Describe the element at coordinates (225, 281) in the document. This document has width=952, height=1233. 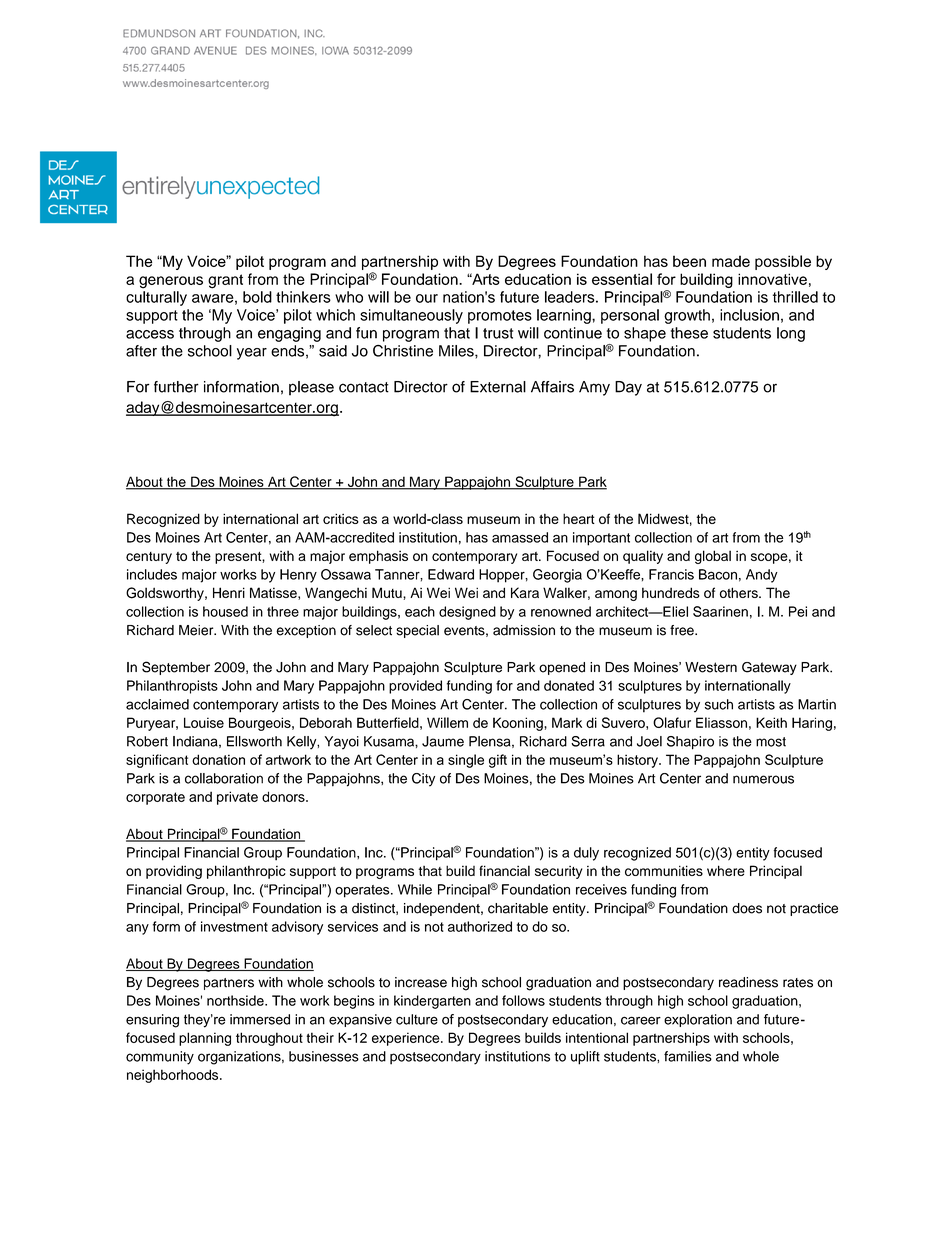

---

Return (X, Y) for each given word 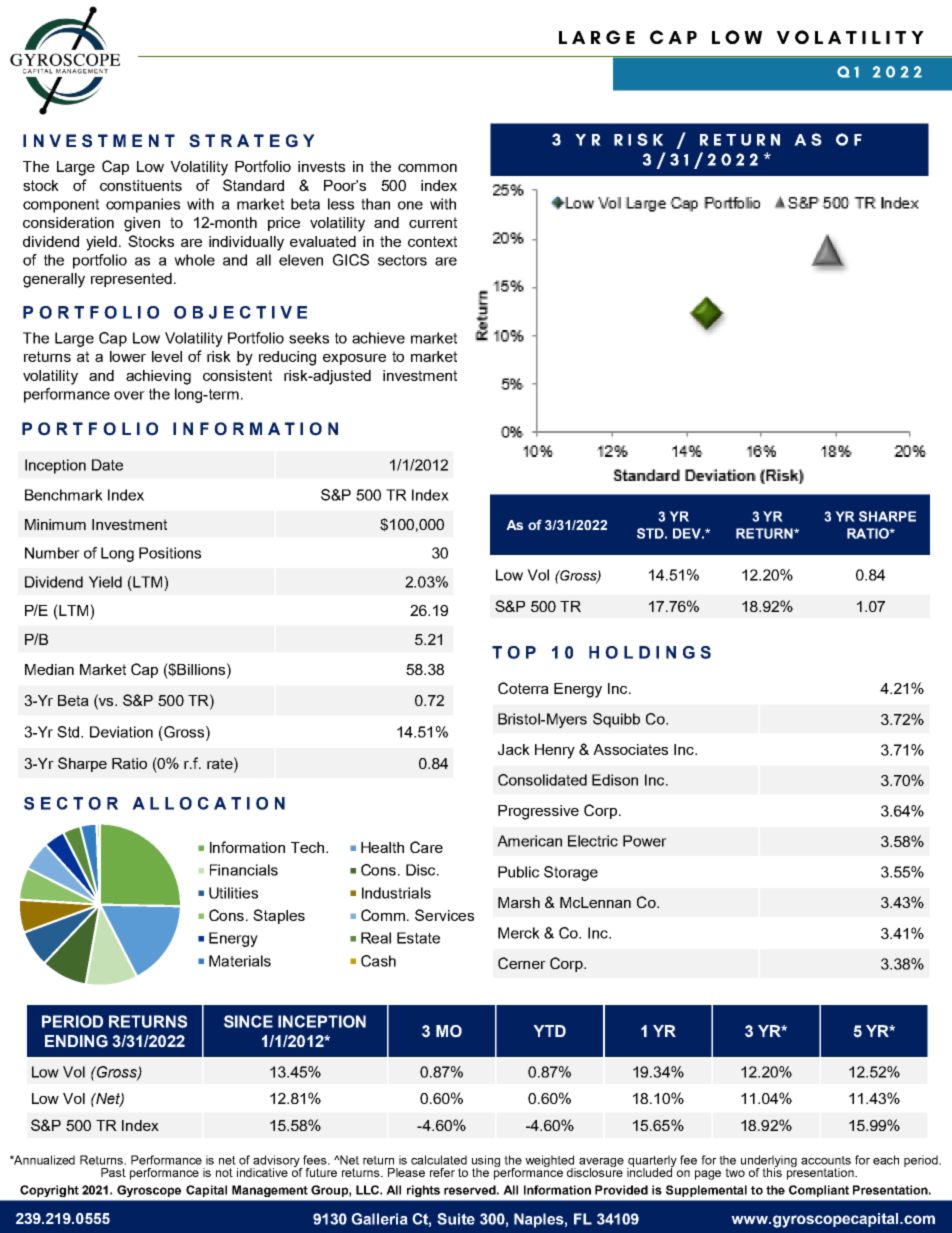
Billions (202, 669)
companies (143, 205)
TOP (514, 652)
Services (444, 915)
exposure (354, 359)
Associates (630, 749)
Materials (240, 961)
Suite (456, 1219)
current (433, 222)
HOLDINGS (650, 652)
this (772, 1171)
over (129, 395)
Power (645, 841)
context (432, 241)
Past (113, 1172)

--

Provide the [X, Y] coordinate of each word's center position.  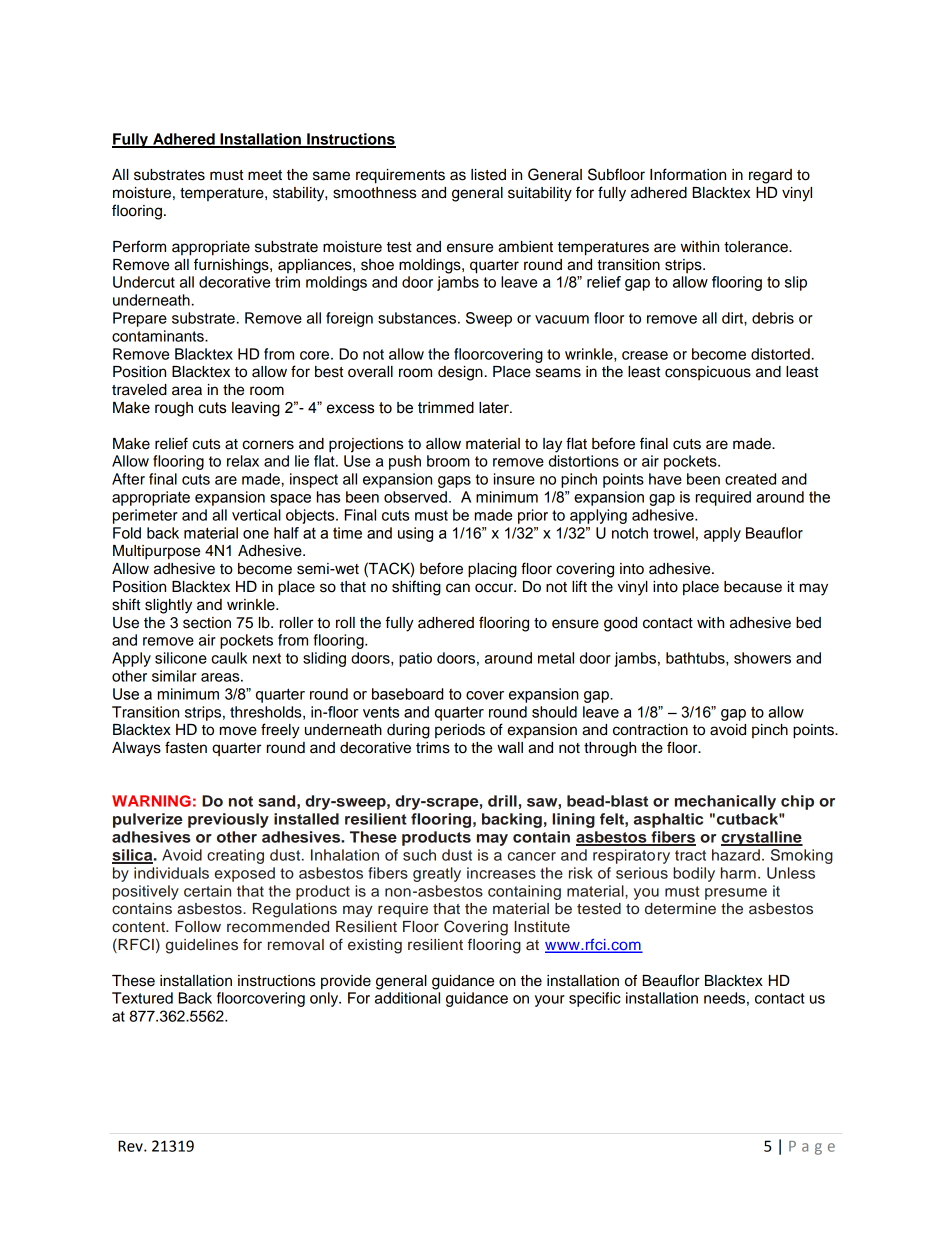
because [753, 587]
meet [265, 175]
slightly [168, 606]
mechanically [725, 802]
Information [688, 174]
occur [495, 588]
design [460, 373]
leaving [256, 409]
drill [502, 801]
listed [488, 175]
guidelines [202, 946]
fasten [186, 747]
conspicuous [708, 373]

* **Given request**
In the listing, copy the lines starting at the one with "leaving [256, 409]" and ending at the one with "conspicuous [708, 373]", with "drill" replaced by "bore" and everything else left the same.

* **Solution for this problem**
leaving [256, 409]
bore [502, 801]
listed [488, 175]
guidelines [202, 946]
fasten [186, 747]
conspicuous [708, 373]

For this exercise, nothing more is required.